Patel a également déclaré que les accusations pour lesquelles lui et son frère ont plaidé coupables aux États-Unis ne seraient pas considérées comme du blanchiment d’argent au Canada.

« Il doit y avoir une intention de blanchir des fonds, et il n’y avait aucune intention de lancer un [money transfer] société sans les licences requises, le fondement de l’allégation de blanchiment d’argent est donc faux », a déclaré Patel dans un communiqué envoyé par courrier électronique.

De nombreux avertissements

Mais les documents judiciaires américains montrent que de nombreux États ont averti les Patel qu’ils opéraient illégalement sans licence et un consultant qu’ils ont embauché leur a dit qu’ils devraient fermer parce qu’ils opéraient illégalement, deux faits cités par le juge lors de l’audience de détermination de la peine des frères en juillet 2020.

Au cours de l’audience, les Patel ont qualifié leur habilitation financière des criminels d’erreurs et ont suggéré qu’ils étaient des pions involontaires dans des entreprises criminelles.

Le juge de district américain Ketanji Brown Jackson a catégoriquement rejeté cette explication.

“Quand on joue avec le feu, on finit par se brûler et c’est là où nous en sommes actuellement”, a déclaré le juge.

“Ce tribunal ne pense pas que l’un de vous, franchement, ait eu une défense raisonnable concernant votre connaissance ou votre culpabilité en ce qui concerne la gravité de ces infractions.”

Brown Jackson a déclaré aux Patels que les entreprises illégales “ne peuvent fonctionner que si elles ont la capacité de collecter de l’argent, et c’était votre rôle”.

« Vous avez aidé des intrigants »

Elle se demande s’ils ont déjà pensé aux toxicomanes créés par leur blanchiment d’argent ou aux personnes âgées qui ont perdu leurs économies et devraient renoncer à leur retraite “parce que vous avez aidé des intrigants qui avaient l’intention de les frauder”.

Revenu Québec, quant à lui, a déclaré au Star qu’il ne pouvait ni confirmer ni nier qu’il enquêtait sur Argus.
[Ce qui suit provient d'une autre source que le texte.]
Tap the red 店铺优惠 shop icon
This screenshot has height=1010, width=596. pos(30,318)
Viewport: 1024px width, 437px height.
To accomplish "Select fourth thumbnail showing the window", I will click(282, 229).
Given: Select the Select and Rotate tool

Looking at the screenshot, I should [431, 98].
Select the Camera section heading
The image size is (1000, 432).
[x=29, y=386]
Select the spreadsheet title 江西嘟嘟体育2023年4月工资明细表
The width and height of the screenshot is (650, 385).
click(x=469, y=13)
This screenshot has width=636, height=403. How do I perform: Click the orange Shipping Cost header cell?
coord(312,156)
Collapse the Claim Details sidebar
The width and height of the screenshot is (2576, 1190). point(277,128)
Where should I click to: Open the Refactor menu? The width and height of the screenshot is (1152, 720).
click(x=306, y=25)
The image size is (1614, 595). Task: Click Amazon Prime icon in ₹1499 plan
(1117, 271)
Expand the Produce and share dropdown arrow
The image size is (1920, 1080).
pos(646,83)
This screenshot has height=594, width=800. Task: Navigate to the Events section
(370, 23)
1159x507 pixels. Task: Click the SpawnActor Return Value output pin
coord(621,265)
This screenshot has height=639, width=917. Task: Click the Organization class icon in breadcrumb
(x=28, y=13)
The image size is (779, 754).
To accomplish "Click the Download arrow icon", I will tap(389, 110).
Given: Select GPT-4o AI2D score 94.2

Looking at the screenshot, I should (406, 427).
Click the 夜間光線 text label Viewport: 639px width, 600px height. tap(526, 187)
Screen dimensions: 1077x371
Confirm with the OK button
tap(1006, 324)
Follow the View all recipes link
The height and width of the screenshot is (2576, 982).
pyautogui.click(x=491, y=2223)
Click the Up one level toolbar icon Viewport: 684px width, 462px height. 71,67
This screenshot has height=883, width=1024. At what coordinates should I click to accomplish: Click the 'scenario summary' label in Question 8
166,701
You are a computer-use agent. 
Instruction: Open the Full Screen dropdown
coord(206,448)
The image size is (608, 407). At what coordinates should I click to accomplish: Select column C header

Mais il a déclaré qu’il n’avait engagé aucune procédure judiciaire pour saisir les biens d’une société portant ce nom.

Il a cependant déposé un privilège de 2 millions de dollars contre la maison montréalaise de Firoz Patel.

Patel a déposé une plainte en Angleterre contre la société de cryptographie Blockchain.com, affirmant que la société basée à Londres détient 20 millions de dollars américains de son bitcoin, qu’elle refuse de lui transférer.

Dans une déclaration au Star, l’avocat londonien de Patel, Leo Nabarro, a déclaré qu’il “continuera de protéger et de poursuivre rigoureusement le recouvrement des actifs de notre client”.

Blockchain.com n’a pas répondu à une requête de CBC News.